Faculty of Forestry and Nature Conservation, University of Chile, PO Box 9206, Santiago, Chile.
Manaaki Whenua - Landcare Research, PO Box 69054, Lincoln 7640, New Zealand.
Tree Physiol. 2024 Aug 3;44(8). doi: 10.1093/treephys/tpae087.

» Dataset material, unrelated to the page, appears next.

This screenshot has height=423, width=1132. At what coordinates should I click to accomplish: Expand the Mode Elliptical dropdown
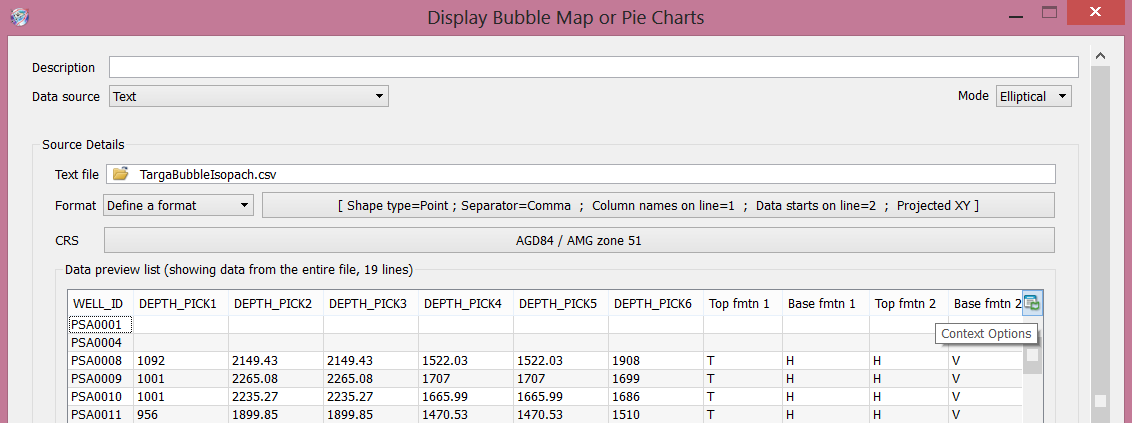[x=1033, y=97]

We tested an approach to estimate daily canopy net photosynthesis, A, based on estimates of transpiration, E, using measurements of sap flow and water-use efficiency, ω, by measuring δ13C in CO2 respired from shoots in the canopies of two conifers (Podocarpaceae) native to New Zealand. The trees were planted in adjacent 20-year-old stands with the same soil and environmental conditions. Leaf area index was lower for Dacrycarpus dacrydioides D.Don in Lamb (1.34 m2 m-2) than for Podocarpus totara G.Benn. ex D.Don var. totara (2.01 m2 m-2), but mean (± standard error) stem diameters were the same at 152 ± 21 mm for D. dacrydioides and 154 ± 25 mm for P. totara. Over a 28-day period, daily A (per unit ground area) ranged almost five-fold but there were no significant differences between species (mean 2.73 ± 1.02 gC m-2 day-1). This was attributable to higher daily values of E (2.63 ± 0.83 mm day-1) and lower ω (1.35 ± 0.53 gC kg H2O-1) for D. dacrydioides compared with lower E (1.82 ± 0.72 mm day-1) and higher ω (1.90 ± 0.77 gC kg H2O-1) for P. totara. We attributed this to higher nitrogen availability and nitrogen concentration per unit foliage area, Na, and greater exposure to irradiance in the D. dacrydioides canopy compared with P. totara. Our findings support earlier observations that D. dacrydioides is more adapted to sites with poor drainage. In contrast, the high retention of leaf area and maintaining low rates of transpiration by P. totara, resulting in higher water-use efficiency, is an adaptive response to survival in dry conditions. Our findings show that physiological adjustments for two species adapted to different environments led to similar canopy photosynthesis rates when the trees were grown in the same conditions. We demonstrated consistency between whole-tree and more intensive shoot-scale measurements, confirming that integrated approaches are appropriate for comparative estimates of carbon uptake in stands with different species.
我们测试了一种基于蒸腾量 E 的估算方法来估算冠层净光合速率 A,该方法使用树干液流和水分利用效率 ω 的测量值,通过测量冠层中两种新西兰原产针叶树(罗汉松科)的叶片释放的 CO2 中的 δ13C 来估算。这两种树木种植在相邻的 20 年生林分中,具有相同的土壤和环境条件。在 Lamb 的戴科拉卡帕克斯(Dacrycarpus dacrydioides D.Don)的叶面积指数(LAI)较低(1.34 m2 m-2),而托塔拉罗汉松(Podocarpus totara G.Benn. ex D.Don var. totara)的 LAI 较高(2.01 m2 m-2),但平均(±标准误差)茎直径相同,为 152±21mm 用于 D. dacrydioides 和 154±25mm 用于 P. totara。在 28 天的时间里,单位地面面积的日 A(每单位地面面积)范围几乎相差五倍,但种间没有显著差异(平均 2.73±1.02 gC m-2 day-1)。这归因于戴科拉卡帕克斯(D. dacrydioides)较高的日蒸腾量(2.63±0.83mm day-1)和较低的水分利用效率(1.35±0.53gC kg H2O-1),而较低的蒸腾量(1.82±0.72mm day-1)和较高的水分利用效率(1.90±0.77gC kg H2O-1)用于 P. totara。我们将这归因于较高的氮可用性和单位叶面积的氮浓度 Na,以及戴科拉卡帕克斯冠层中对光照的更高暴露率,与 P. totara 相比。我们的发现支持早先的观察结果,即 D. dacrydioides 更适应排水不良的地点。相比之下,P. totara 保持较低的蒸腾速率和较高的水分利用效率,从而保留较高的叶面积,这是对干旱条件下生存的适应性反应。我们的研究结果表明,适应不同环境的两个物种的生理调整导致当树木在相同条件下生长时,冠层光合作用速率相似。我们展示了全树和更密集的枝条尺度测量之间的一致性,证实了综合方法适用于不同物种林分中碳吸收的比较估算。